A fireball erupted from inside the tank. Captain Victor didn't even have time to scream before the blast wave threw him away, sending him tumbling down the hillside like a rag doll.
"Hit! Hit!" the loader screamed excitedly.
"Don't stop! Switch to high-explosive shells! Attack the infantry! Drag that Bofors over here! Quickly!"
The entire British position instantly erupted in cheers.
The morale that had been suppressed by the fear of death transformed into a frenzied desire to kill.
Thump thump thump thump—!
Two Bofors 40mm anti-aircraft guns on the flanks also joined the chorus. These machine guns, originally designed to shoot down aircraft, were practically meat grinders for infantry when fired horizontally.
Dense barrages of tracer bullets lashed out at the German attacking formation like whips of fire.
The German grenadiers following behind the tanks, having lost their cover, were instantly exposed to a hail of bullets and were torn to pieces.
"It seems they are indeed experiencing some 'indigestion'."
Arthur stood on a small hill two kilometers away, holding a Zeiss telescope, watching the black smoke rising in the distance, and elegantly raised the bottle of liquor in his hand.
"A toast to the fruits of German industrial prowess."
He spoke to Jeanne beside him, without a trace of pity in his eyes.
"This is our final gift to the Gloucester Regiment. At least this morning, they don't have to worry about tanks charging up."
Jeanne looked at the man.
The morning light shone on his blood-stained yet still handsome face, illuminating the hellish calmness in his eyes.

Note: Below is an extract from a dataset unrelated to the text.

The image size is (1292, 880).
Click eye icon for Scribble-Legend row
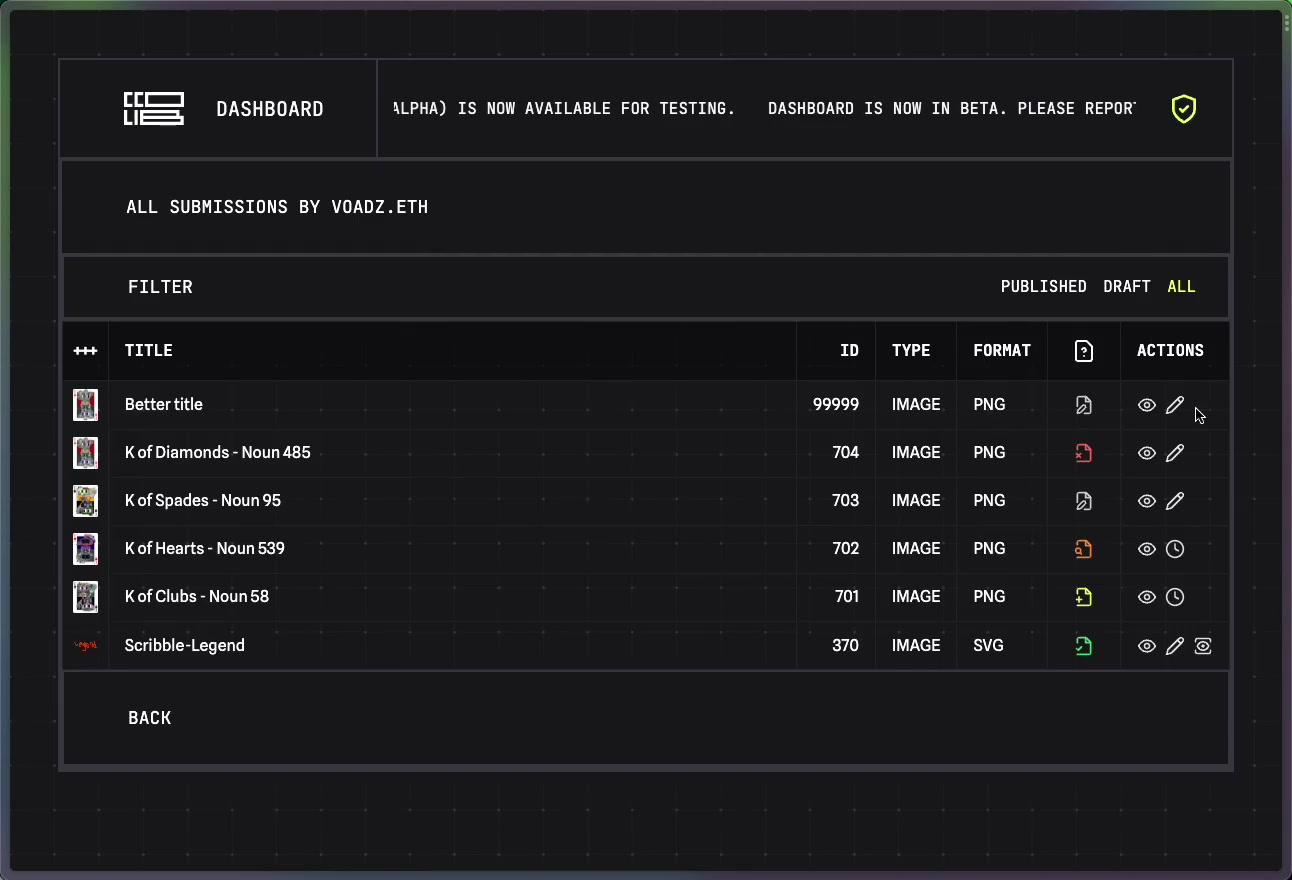coord(1147,646)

She suddenly realized that, compared to the Germans driving tanks, the British gentleman in front of her, holding champagne and smiling as he sent hundreds of people to hell, was perhaps a more terrifying monster.
"You're a devil, Lord," Jeanne whispered, but she gripped the Luger pistol Arthur had given her tightly in her hand.
"I'm a pragmatist, Lieutenant."
Arthur tilted his head back and took a sip of wine, the spicy liquid washing away the bloody taste in his throat.
"In this damn world, demons often outlive angels."
He turned around and threw the empty bottle into the bushes.
On the RTS map, the massive red dot representing the main force of the German 6th Panzer Division is descending into chaos and stagnation due to setbacks in its advance. And this is precisely the opening he has been waiting for.
"Get in the car."
Arthur waved his cane, pointing to the slightly sparse red area in the east.
"While they're fixing the car, let's head to the next stop."
The convoy started again.
This time, all the soldiers stood tall and proud. Looking at the burning German tanks in the distance, their eyes no longer held fear, but only a fervent desire to hunt alongside their "alpha wolf."
Behind them, the sounds of gunfire from the Kassel Heights continued intensely, but that was no longer relevant to them.
They are ghosts. Ghosts are only responsible for creating chaos, not cleaning up the battlefield.